According to a deal presented on Friday by Danish Shipping, an employer group, and the nation's three largest seafarers' labor unions, the hazard pay is activated during the time spent in two defined high-risk areas within the Red Sea region.

With the Yemen-based Houthis targeting ships in support of Hamas, even vessels with no direct links to Israel are not immune. As the conflict escalates, jeopardizing global trade, a US-led task force is working to enhance security in this crucial waterway.

A.P. Moller-Maersk A/S, the world's second-largest container line based in Denmark, is among the companies gearing up to resume Red Sea shipping, opting to take the longer route south of Africa initially. However, shipping giant Hapag-Lloyd AG remains cautious, confirming it will continue to avoid the Red Sea and reevaluate the decision on Jan. 2.

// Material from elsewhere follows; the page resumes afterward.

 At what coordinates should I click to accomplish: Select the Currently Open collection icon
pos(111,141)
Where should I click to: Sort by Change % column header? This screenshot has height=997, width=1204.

Recent data indicates that half of the container-ship fleet regularly transiting the Red Sea and Suez Canal is now steering clear of the route. Diverging around Africa can extend travel times by up to 25%, amplifying costs that may eventually impact consumers. This shift coincides with the Panama Canal, another major trade shortcut, facing challenges due to drought, heightening potential economic risks.

Denmark's government announced on Friday its commitment to dispatch a frigate-class warship to the Red Sea as part of the US-led mission. Expected to arrive at the end of next month, this move is aimed at reinforcing security in the region, responding to the heightened risks faced by maritime activities.